There’s also plenty of nostalgia in Rita Mae Brown’s Pawing Through the Past. Mary Minor “Harry” Haristeen is helping to plan her high school’s class’ twentieth reunion. At the same time, her friend Miranda Hoggendobber is helping to plan her class’ fiftieth reunion. As the two women are planning these events, we get a sense of their nostalgia for some of the good times they had. Then, several of Harry’s classmates receive cryptic notes that say, “You’ll never get old.” At first, the notes are passed off as a joke. But when Leo Burkey, who was the class’ Lothario, is shot, it’s clear that the notes were threats. Later, Charlie Ashcraft, also known as a ladies’ man, is shot as well. Now it appears that someone is targeting the members of Harry’s high school class. And in the end, the past is exactly the reason why the murders were committed. Interestingly enough, Miranda Hoggendobber’s reunion is much more pleasant, and offers a welcome contrast to the dark events of the other reunion going on in the same building. As a matter of fact, nostalgia brings Miranda together with an old flame, Tracy Raz, and the two resume their relationship.
Alan Orloff’s Diamonds for the Dead also has an interesting theme of nostalgia. In that novel, Josh Handleman returns from San Francisco to his native Northern Virginia when his father Abe dies from a fall down a staircase. We get a strong sense of Handleman’s nostalgia as he visits the home where he grew up; we also get a sense of the memories he has of his father. One night, a former friend of his father’s tells Josh that Abe didn’t die by accident; he was killed. At first, Josh doesn’t believe it. His father was well-respected by everyone, and had a sterling reputation; his nickname was “Honest Abe” Handleman. But when Josh begins the process of going through his father’s financial affairs, he finds out that his father was actually far wealthier than anyone knew. He also discovers that Abe Handleman had a fortune in diamonds, and that the diamonds are now missing. Now, Josh goes on a search for the diamonds and for the truth about his father’s death. The closer he gets to the truth, the more he learns about his father, and the closer he gets to danger himself.

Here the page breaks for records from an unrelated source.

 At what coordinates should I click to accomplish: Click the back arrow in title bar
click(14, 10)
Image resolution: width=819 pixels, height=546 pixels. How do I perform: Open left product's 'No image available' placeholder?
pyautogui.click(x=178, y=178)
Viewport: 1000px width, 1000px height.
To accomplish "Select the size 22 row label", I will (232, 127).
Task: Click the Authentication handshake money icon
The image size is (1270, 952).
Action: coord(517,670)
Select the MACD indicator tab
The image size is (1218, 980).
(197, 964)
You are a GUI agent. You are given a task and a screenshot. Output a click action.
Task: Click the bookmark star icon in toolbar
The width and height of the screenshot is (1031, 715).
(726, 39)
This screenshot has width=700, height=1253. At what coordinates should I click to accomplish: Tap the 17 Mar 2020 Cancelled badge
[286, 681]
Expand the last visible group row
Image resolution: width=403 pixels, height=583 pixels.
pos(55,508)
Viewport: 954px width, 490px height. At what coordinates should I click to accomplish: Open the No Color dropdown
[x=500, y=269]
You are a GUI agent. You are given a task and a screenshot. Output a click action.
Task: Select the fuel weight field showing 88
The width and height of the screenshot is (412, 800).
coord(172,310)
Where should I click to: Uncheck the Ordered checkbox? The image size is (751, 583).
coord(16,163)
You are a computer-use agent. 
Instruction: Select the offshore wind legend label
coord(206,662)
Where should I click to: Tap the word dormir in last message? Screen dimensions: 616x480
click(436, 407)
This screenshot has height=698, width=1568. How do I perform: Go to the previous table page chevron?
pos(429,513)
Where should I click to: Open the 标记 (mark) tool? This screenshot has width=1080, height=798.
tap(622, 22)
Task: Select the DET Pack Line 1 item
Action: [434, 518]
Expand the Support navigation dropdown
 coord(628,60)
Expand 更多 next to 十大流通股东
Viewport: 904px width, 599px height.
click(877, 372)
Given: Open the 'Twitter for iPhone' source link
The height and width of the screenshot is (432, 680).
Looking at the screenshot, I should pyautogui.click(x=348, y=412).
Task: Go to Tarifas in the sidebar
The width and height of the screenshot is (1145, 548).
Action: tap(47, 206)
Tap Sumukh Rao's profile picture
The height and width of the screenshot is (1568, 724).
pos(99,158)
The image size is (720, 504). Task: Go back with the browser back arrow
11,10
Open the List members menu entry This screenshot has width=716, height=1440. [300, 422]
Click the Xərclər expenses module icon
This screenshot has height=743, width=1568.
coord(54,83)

And then there's Alexander McCall Smith's Mma. Precious Ramotswe. She is proud to be the daughter of Obed Ramotswe, and mourns his loss. In The No. 1 Ladies' Detective Agency, she reminisces about her father, his skill with cattle, and the lessons he taught her. Mma. Ramotswe also enjoys reminiscing about the more traditional ways of Bostwana in which she was brought up. In several of the novels in the series, we learn about Mma. Ramotswe's life through the pleasant memories that she has.
There are many other novels that feature nostalgia; I’ve only had space to mention a few. Which ones have you enjoyed?
Speaking of nostalgia (yes, this is related), I’d like to take a moment to lift a glass and send a toast across the border to all of my Canadian friends. May you have a warm, wonderful Thanksgiving holiday – the stuff that the best memories are made of.
*NOTE: The title of this post is a line from Little River Band’s Reminiscing.